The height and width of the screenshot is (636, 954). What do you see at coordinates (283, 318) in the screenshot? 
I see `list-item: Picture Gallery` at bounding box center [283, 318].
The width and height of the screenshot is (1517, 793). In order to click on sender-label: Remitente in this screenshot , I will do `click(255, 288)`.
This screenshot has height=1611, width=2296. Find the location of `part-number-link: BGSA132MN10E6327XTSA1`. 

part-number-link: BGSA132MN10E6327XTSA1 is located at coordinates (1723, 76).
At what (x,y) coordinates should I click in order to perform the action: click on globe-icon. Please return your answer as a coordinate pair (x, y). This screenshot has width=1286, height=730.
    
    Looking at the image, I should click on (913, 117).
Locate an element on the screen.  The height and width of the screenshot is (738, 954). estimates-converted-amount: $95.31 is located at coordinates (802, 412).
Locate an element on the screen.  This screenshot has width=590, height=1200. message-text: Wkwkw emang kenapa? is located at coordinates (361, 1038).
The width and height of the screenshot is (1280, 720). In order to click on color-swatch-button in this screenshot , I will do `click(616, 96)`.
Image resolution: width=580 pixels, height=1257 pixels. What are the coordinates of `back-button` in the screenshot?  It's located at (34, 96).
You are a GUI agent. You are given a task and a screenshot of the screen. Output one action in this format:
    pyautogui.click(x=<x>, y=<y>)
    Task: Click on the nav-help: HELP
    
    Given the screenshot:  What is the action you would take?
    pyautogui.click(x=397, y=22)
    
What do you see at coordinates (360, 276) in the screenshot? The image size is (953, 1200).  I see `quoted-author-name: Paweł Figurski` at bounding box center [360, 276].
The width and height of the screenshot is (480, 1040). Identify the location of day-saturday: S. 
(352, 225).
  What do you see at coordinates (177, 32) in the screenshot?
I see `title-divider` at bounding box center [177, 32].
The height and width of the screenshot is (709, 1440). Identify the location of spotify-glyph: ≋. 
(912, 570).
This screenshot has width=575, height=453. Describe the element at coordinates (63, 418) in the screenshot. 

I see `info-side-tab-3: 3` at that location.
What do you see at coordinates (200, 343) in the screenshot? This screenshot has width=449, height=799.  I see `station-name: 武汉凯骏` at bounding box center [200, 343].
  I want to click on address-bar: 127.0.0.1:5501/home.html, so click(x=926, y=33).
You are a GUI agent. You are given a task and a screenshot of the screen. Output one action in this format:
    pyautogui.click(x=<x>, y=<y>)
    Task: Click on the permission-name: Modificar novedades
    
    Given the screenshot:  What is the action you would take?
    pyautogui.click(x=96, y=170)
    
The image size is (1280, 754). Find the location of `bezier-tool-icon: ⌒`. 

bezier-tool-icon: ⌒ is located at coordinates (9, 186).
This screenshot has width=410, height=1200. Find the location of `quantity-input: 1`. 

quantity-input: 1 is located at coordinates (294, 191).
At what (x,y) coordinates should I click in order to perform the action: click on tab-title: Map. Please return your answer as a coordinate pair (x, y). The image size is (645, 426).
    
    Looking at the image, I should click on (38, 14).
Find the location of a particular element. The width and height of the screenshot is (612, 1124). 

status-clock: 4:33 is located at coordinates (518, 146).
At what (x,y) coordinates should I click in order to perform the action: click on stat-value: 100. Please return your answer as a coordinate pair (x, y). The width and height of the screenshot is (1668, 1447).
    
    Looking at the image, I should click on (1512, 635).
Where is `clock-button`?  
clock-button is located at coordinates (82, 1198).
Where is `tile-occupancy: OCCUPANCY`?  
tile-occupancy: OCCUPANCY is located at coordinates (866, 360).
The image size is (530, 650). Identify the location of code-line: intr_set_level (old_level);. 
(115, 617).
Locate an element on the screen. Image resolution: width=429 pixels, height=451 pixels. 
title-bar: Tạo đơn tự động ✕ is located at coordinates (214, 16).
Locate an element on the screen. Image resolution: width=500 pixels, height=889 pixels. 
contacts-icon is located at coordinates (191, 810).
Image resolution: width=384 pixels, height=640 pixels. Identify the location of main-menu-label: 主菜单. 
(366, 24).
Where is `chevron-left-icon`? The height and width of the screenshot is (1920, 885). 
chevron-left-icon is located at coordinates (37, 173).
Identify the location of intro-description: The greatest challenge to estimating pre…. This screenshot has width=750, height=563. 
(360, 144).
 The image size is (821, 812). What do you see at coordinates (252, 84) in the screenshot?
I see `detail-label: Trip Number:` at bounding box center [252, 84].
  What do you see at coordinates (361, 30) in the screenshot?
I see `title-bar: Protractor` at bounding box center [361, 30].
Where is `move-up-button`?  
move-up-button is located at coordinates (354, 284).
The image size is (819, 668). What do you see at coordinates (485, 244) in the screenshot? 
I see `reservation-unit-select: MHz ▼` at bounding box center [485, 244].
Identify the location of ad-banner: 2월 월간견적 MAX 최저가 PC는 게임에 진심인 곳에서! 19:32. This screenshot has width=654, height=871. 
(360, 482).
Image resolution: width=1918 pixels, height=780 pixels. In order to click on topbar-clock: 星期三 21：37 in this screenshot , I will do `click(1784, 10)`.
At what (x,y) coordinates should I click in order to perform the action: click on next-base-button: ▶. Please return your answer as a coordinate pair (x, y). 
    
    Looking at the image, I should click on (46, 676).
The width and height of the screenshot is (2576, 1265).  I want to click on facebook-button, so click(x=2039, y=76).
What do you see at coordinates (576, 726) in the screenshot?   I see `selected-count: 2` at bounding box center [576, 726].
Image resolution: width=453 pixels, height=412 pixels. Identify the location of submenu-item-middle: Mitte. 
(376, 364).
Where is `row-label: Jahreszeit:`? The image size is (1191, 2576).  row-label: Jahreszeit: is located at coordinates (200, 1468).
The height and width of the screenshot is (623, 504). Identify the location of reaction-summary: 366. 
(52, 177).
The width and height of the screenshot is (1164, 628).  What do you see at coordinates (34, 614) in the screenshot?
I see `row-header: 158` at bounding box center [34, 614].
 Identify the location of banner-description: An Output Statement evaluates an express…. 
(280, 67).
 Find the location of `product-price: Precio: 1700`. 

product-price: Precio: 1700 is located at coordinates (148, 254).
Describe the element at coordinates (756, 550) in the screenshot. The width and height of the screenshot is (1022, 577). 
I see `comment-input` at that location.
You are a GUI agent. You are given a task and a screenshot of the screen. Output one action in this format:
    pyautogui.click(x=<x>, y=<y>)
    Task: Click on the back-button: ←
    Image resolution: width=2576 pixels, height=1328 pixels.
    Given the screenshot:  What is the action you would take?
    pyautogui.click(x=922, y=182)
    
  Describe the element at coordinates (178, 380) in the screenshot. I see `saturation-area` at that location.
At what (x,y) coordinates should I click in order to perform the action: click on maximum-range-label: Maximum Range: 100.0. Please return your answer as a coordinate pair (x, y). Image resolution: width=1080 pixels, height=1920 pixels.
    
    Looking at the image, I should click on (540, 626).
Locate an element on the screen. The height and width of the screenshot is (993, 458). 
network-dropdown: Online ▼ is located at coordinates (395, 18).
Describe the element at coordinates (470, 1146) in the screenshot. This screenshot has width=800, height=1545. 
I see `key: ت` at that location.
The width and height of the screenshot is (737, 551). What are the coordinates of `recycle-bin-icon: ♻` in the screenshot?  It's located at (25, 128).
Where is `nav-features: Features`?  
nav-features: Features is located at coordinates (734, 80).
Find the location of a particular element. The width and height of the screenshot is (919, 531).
========
### PROMPT
Rewrite the lines above with "GUI agent" swapped for "screen assistant" and everything else kept the same.

### ANSWER TO THE EXERCISE
The height and width of the screenshot is (636, 954). What do you see at coordinates (283, 318) in the screenshot? 
I see `list-item: Picture Gallery` at bounding box center [283, 318].
The width and height of the screenshot is (1517, 793). In order to click on sender-label: Remitente in this screenshot , I will do `click(255, 288)`.
This screenshot has height=1611, width=2296. Find the location of `part-number-link: BGSA132MN10E6327XTSA1`. 

part-number-link: BGSA132MN10E6327XTSA1 is located at coordinates (1723, 76).
At what (x,y) coordinates should I click in order to perform the action: click on globe-icon. Please return your answer as a coordinate pair (x, y). This screenshot has width=1286, height=730.
    
    Looking at the image, I should click on (913, 117).
Locate an element on the screen.  The height and width of the screenshot is (738, 954). estimates-converted-amount: $95.31 is located at coordinates (802, 412).
Locate an element on the screen.  This screenshot has width=590, height=1200. message-text: Wkwkw emang kenapa? is located at coordinates (361, 1038).
The width and height of the screenshot is (1280, 720). In order to click on color-swatch-button in this screenshot , I will do `click(616, 96)`.
Image resolution: width=580 pixels, height=1257 pixels. What are the coordinates of `back-button` in the screenshot?  It's located at (34, 96).
You are a screen assistant. You are given a task and a screenshot of the screen. Output one action in this format:
    pyautogui.click(x=<x>, y=<y>)
    Task: Click on the nav-help: HELP
    
    Given the screenshot:  What is the action you would take?
    pyautogui.click(x=397, y=22)
    
What do you see at coordinates (360, 276) in the screenshot? The image size is (953, 1200).  I see `quoted-author-name: Paweł Figurski` at bounding box center [360, 276].
The width and height of the screenshot is (480, 1040). Identify the location of day-saturday: S. 
(352, 225).
  What do you see at coordinates (177, 32) in the screenshot?
I see `title-divider` at bounding box center [177, 32].
The height and width of the screenshot is (709, 1440). Identify the location of spotify-glyph: ≋. 
(912, 570).
This screenshot has width=575, height=453. Describe the element at coordinates (63, 418) in the screenshot. 

I see `info-side-tab-3: 3` at that location.
What do you see at coordinates (200, 343) in the screenshot? This screenshot has width=449, height=799.  I see `station-name: 武汉凯骏` at bounding box center [200, 343].
  I want to click on address-bar: 127.0.0.1:5501/home.html, so click(x=926, y=33).
You are a screen assistant. You are given a task and a screenshot of the screen. Output one action in this format:
    pyautogui.click(x=<x>, y=<y>)
    Task: Click on the permission-name: Modificar novedades
    
    Given the screenshot:  What is the action you would take?
    pyautogui.click(x=96, y=170)
    
The image size is (1280, 754). Find the location of `bezier-tool-icon: ⌒`. 

bezier-tool-icon: ⌒ is located at coordinates (9, 186).
This screenshot has width=410, height=1200. Find the location of `quantity-input: 1`. 

quantity-input: 1 is located at coordinates (294, 191).
At what (x,y) coordinates should I click in order to perform the action: click on tab-title: Map. Please return your answer as a coordinate pair (x, y). The image size is (645, 426).
    
    Looking at the image, I should click on (38, 14).
Find the location of a particular element. The width and height of the screenshot is (612, 1124). 

status-clock: 4:33 is located at coordinates (518, 146).
At what (x,y) coordinates should I click in order to perform the action: click on stat-value: 100. Please return your answer as a coordinate pair (x, y). The width and height of the screenshot is (1668, 1447).
    
    Looking at the image, I should click on (1512, 635).
Where is `clock-button`?  
clock-button is located at coordinates (82, 1198).
Where is `tile-occupancy: OCCUPANCY`?  
tile-occupancy: OCCUPANCY is located at coordinates (866, 360).
The image size is (530, 650). Identify the location of code-line: intr_set_level (old_level);. 
(115, 617).
Locate an element on the screen. Image resolution: width=429 pixels, height=451 pixels. 
title-bar: Tạo đơn tự động ✕ is located at coordinates (214, 16).
Locate an element on the screen. Image resolution: width=500 pixels, height=889 pixels. 
contacts-icon is located at coordinates (191, 810).
Image resolution: width=384 pixels, height=640 pixels. Identify the location of main-menu-label: 主菜单. 
(366, 24).
Where is `chevron-left-icon`? The height and width of the screenshot is (1920, 885). 
chevron-left-icon is located at coordinates (37, 173).
Identify the location of intro-description: The greatest challenge to estimating pre…. This screenshot has width=750, height=563. 
(360, 144).
 The image size is (821, 812). What do you see at coordinates (252, 84) in the screenshot?
I see `detail-label: Trip Number:` at bounding box center [252, 84].
  What do you see at coordinates (361, 30) in the screenshot?
I see `title-bar: Protractor` at bounding box center [361, 30].
Where is `move-up-button`?  
move-up-button is located at coordinates (354, 284).
The image size is (819, 668). What do you see at coordinates (485, 244) in the screenshot? 
I see `reservation-unit-select: MHz ▼` at bounding box center [485, 244].
Identify the location of ad-banner: 2월 월간견적 MAX 최저가 PC는 게임에 진심인 곳에서! 19:32. This screenshot has width=654, height=871. 
(360, 482).
Image resolution: width=1918 pixels, height=780 pixels. In order to click on topbar-clock: 星期三 21：37 in this screenshot , I will do `click(1784, 10)`.
At what (x,y) coordinates should I click in order to perform the action: click on next-base-button: ▶. Please return your answer as a coordinate pair (x, y). 
    
    Looking at the image, I should click on (46, 676).
The width and height of the screenshot is (2576, 1265).  I want to click on facebook-button, so click(x=2039, y=76).
What do you see at coordinates (576, 726) in the screenshot?   I see `selected-count: 2` at bounding box center [576, 726].
Image resolution: width=453 pixels, height=412 pixels. Identify the location of submenu-item-middle: Mitte. 
(376, 364).
Where is `row-label: Jahreszeit:`? The image size is (1191, 2576).  row-label: Jahreszeit: is located at coordinates (200, 1468).
The height and width of the screenshot is (623, 504). Identify the location of reaction-summary: 366. 
(52, 177).
The width and height of the screenshot is (1164, 628).  What do you see at coordinates (34, 614) in the screenshot?
I see `row-header: 158` at bounding box center [34, 614].
 Identify the location of banner-description: An Output Statement evaluates an express…. 
(280, 67).
 Find the location of `product-price: Precio: 1700`. 

product-price: Precio: 1700 is located at coordinates (148, 254).
Describe the element at coordinates (756, 550) in the screenshot. The width and height of the screenshot is (1022, 577). 
I see `comment-input` at that location.
You are a screen assistant. You are given a task and a screenshot of the screen. Output one action in this format:
    pyautogui.click(x=<x>, y=<y>)
    Task: Click on the back-button: ←
    Image resolution: width=2576 pixels, height=1328 pixels.
    Given the screenshot:  What is the action you would take?
    pyautogui.click(x=922, y=182)
    
  Describe the element at coordinates (178, 380) in the screenshot. I see `saturation-area` at that location.
At what (x,y) coordinates should I click in order to perform the action: click on maximum-range-label: Maximum Range: 100.0. Please return your answer as a coordinate pair (x, y). Image resolution: width=1080 pixels, height=1920 pixels.
    
    Looking at the image, I should click on (540, 626).
Locate an element on the screen. The height and width of the screenshot is (993, 458). 
network-dropdown: Online ▼ is located at coordinates (395, 18).
Describe the element at coordinates (470, 1146) in the screenshot. This screenshot has width=800, height=1545. 
I see `key: ت` at that location.
The width and height of the screenshot is (737, 551). What are the coordinates of `recycle-bin-icon: ♻` in the screenshot?  It's located at (25, 128).
Where is `nav-features: Features`?  
nav-features: Features is located at coordinates (734, 80).
Find the location of a particular element. The width and height of the screenshot is (919, 531).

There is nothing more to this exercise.